We meet once a month on a Monday to discuss our writing struggles and achievements (such as they are). For the past couple of months, we have been working through The Artist’s Way by Cameron. Now I don’t know if the member submitted this because of her work with that text, but she would love some feedback (grammar, style, content, form, etc.) from the editing junkies out there. Let her know what you think!

Fortune Cookie #1

Darren wiped the goop from his eyes.  Bending over he pushed aside the piles of dirty clothes to assess the least smelly article to put on.  The musty smell seemed to be imbedded in the fabric and the odor surrounded him as he pulled the black shirt over his head.
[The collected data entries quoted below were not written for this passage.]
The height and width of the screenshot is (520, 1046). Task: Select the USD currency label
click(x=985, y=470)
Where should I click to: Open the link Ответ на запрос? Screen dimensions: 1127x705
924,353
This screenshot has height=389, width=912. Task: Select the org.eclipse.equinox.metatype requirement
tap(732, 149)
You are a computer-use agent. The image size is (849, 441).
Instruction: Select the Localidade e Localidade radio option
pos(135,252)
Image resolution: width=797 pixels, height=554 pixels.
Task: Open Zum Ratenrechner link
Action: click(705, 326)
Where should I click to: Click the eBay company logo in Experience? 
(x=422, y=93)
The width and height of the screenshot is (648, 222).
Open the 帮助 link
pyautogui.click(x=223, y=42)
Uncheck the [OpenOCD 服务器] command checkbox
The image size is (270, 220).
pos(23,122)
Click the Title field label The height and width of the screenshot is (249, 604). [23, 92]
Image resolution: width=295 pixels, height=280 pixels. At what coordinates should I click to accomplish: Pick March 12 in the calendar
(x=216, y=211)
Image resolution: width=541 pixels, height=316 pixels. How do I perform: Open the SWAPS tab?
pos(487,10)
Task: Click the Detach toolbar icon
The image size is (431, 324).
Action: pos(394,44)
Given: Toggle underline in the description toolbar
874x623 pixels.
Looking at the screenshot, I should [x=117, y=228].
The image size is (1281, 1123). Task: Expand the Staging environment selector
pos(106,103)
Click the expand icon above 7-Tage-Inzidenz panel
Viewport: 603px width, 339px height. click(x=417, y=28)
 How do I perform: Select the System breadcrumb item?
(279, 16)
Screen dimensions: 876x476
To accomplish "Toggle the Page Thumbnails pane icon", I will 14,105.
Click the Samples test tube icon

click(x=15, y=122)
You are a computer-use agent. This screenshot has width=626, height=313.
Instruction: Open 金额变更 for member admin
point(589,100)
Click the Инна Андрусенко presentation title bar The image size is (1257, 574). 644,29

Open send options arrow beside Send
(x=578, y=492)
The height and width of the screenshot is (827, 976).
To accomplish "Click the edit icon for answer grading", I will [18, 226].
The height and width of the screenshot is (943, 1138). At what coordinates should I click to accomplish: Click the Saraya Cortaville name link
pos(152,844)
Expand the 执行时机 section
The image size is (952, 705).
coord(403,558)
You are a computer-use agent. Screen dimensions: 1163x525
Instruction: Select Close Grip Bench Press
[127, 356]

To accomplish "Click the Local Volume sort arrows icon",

Wading through the mounds of his clothes to get his computer, he kicked a semi-circular area clean around the desk chair to sit down.  The blue screen flashed into view causing him blink involuntary.  At the request prompt he typed in his personal code: Always Sleep Late

Banging at the door, his chair squeaking loudly as he turned to face the man coming in.

“Are you going to leave the house today?” His father asked.  His round head crinkled in frustration.

“Maybe,” mumbled Darren, turning away from his father to look back at the monitor.  Darren tapped at the keyboard and the screen burst into vivid colors, and loud noises.  Creatures of odd shapes and sizes moved back and forth waging war against one another.

“Darren.  We have a deal.  If you are not going to apply for college then you are going to have to work.”

“Daaaad,” he whined as his head rolled in synchronicity.  “I told you, it’s the beginning of summer, and I have plenty of time to decide.” He moved his creature’s hand and swung an axe at an online opponent causing the creature to die.

Darren didn’t see his father’s brows lower and draw together or the red margin of his lips become thin; he only heard the door slam behind him and the sound of his feet walking quickly down the stairs. The front door slammed.  ‘Victory,’ he thought to himself as he killed one of his online rivals.

The next few hours passed in bleeps and buzzes of the game that never stopped.  Darren felt the pull of hunger drag him out of his room toward the kitchen below.  He began opening cabinets looking for gastronomical redemption.

His eyes widening as Darren opened each cabinet and found nothing to eat. Not the kind of “nothing” when there is only a box of stale crackers no one wants throws away but no one wants to eat. This was the kind of nothing that as he wiped his hand across the cabinet there wasn’t even dust on the shelves.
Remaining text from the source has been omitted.